= SUPPLIED PASSAGE =
* * *

May 24

My eyes may now be semi-permanently crossed

It took an effort, and by effort I mean most of the weekend and Friday before it, but two-thirds of my grades are now submitted. Grading, then making sure I have all of the same grades in independent spreadsheets, the making sure the formulas comport with what’s on the syllabus. After that, I have to make sure I did the math correctly. I do this part several times because, ya know, math. Then I make sure my two spreadsheets agree with one another. With all of those potential stumbling blocks avoided, it’s time to actually upload the grades.

You can import this data from a spreadsheet, but my classes are small enough that I do it by hand. Scroll down a list, select the correct value from the drop down boxes. The problem is that my classes are large enough that all of the names won’t fit on one screen, and so I must scroll. But, also, scrolling websites is somehow a challenge in this, the 21st century.

It’s a process, and now mostly complete.

I’ll wrap up the last class in the next day or so. The good news is that most of the above has been completed for that one too. And summer is coming.

Theoretically. It’s been damp and cold for days. It’s mid-May.

Some around-the-place shots. We have some nice tables out back, and I know I need to clean this off the iron, but the moss does look nice.

* * *

= DATA PROVIDED =
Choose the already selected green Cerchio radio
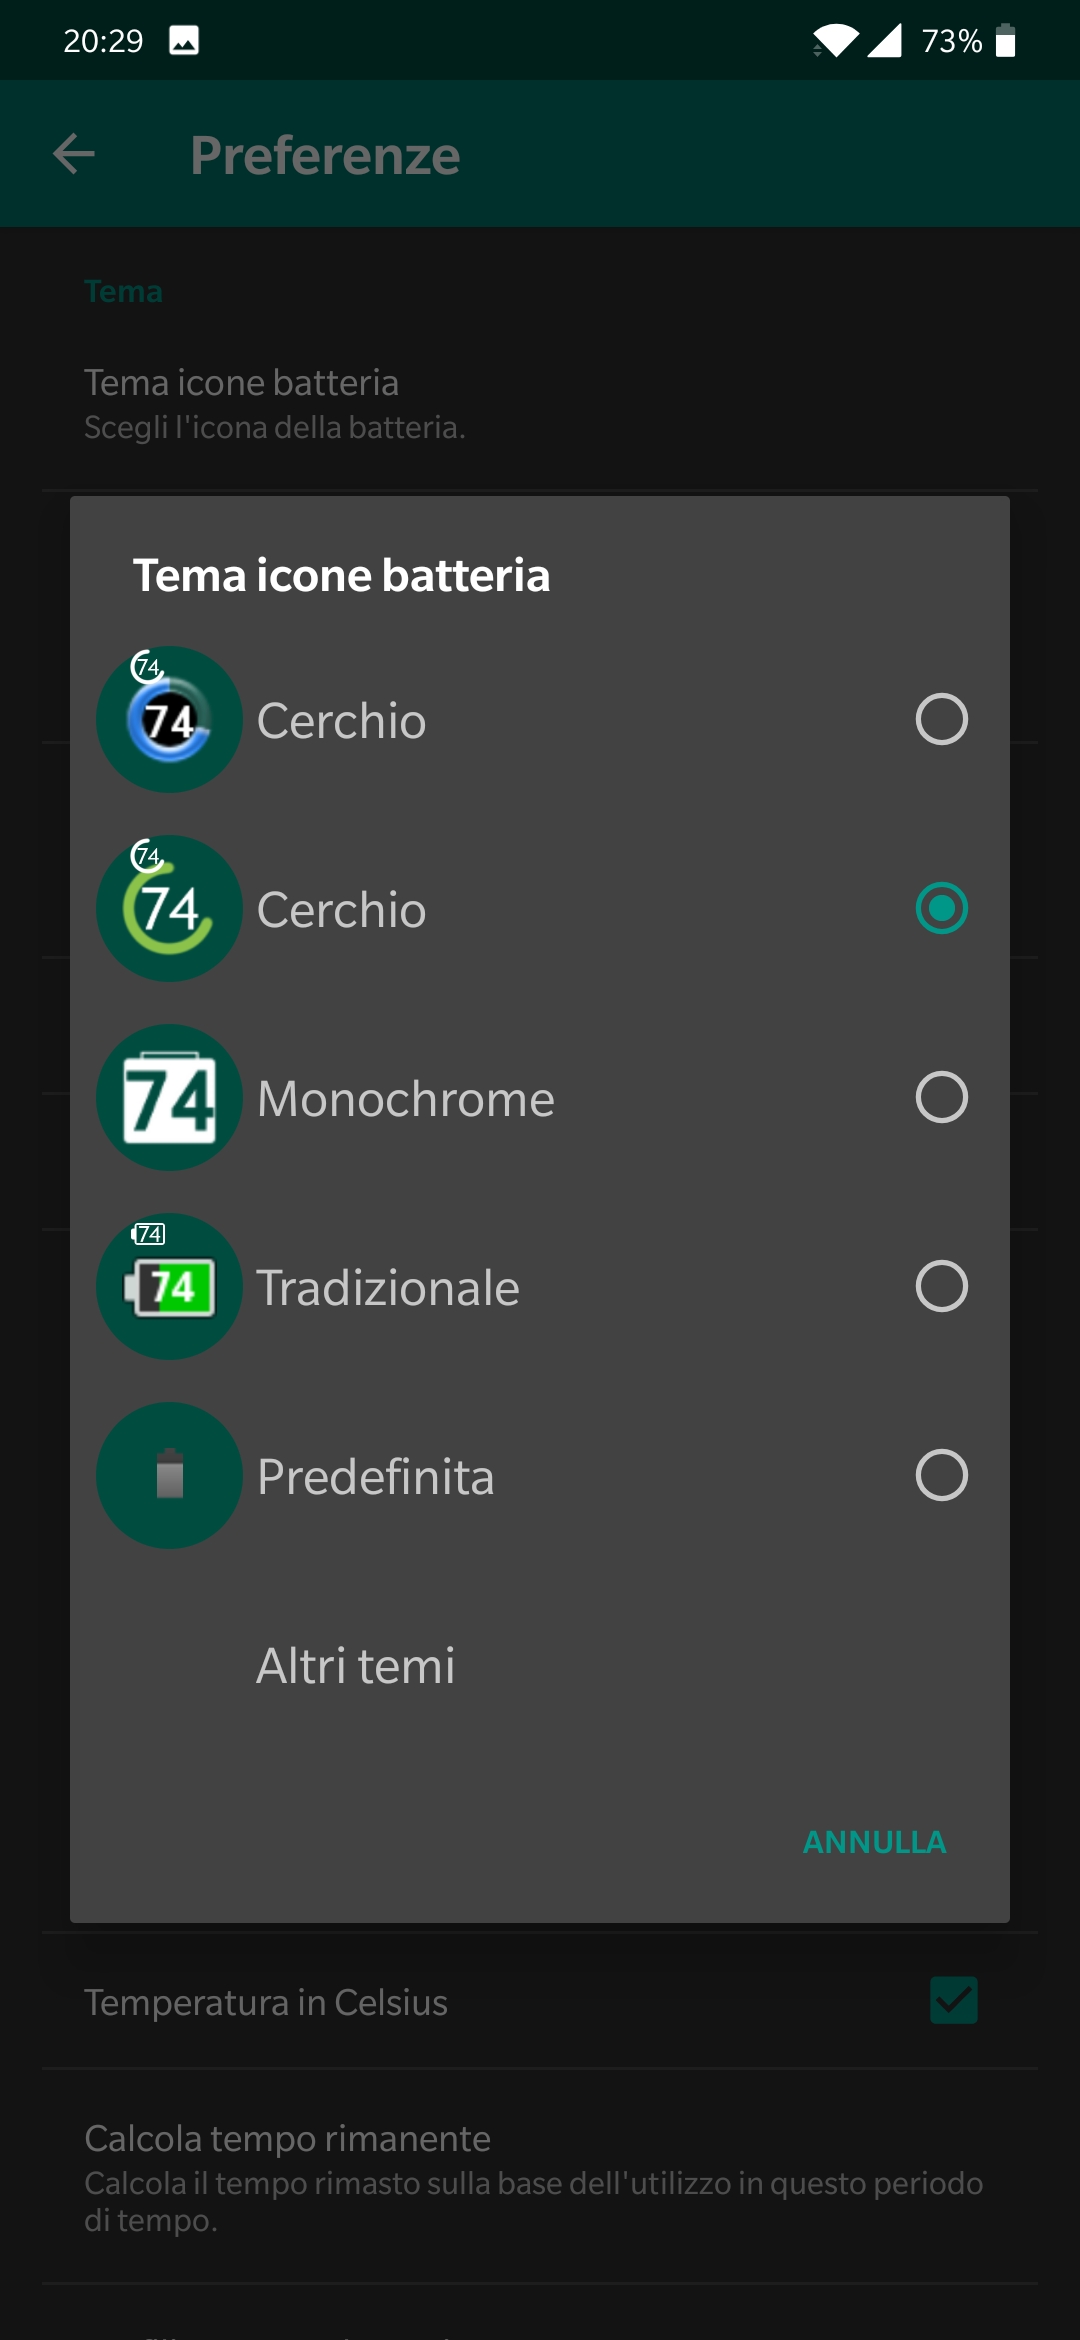The width and height of the screenshot is (1080, 2340). pos(941,909)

* * *

= TASK A =
Check each statement against the grading post above and answer yes or no, quoting the words from the post that decide it. (i) The writer imports the grades from a spreadsheet. (ii) Two-thirds of the grades have been submitted. (iii) The weather has been warm for days.
= TASK B =
Reproduce word for word the part of the grading post that begins at the words "It’s a process, and" and stops after "summer is coming.".

= COMPLETE RESPONSE A =
(i) No: "my classes are small enough that I do it by hand."
(ii) Yes: "two-thirds of my grades are now submitted."
(iii) No: "It’s been damp and cold for days."

= COMPLETE RESPONSE B =
It’s a process, and now mostly complete.

I’ll wrap up the last class in the next day or so. The good news is that most of the above has been completed for that one too. And summer is coming.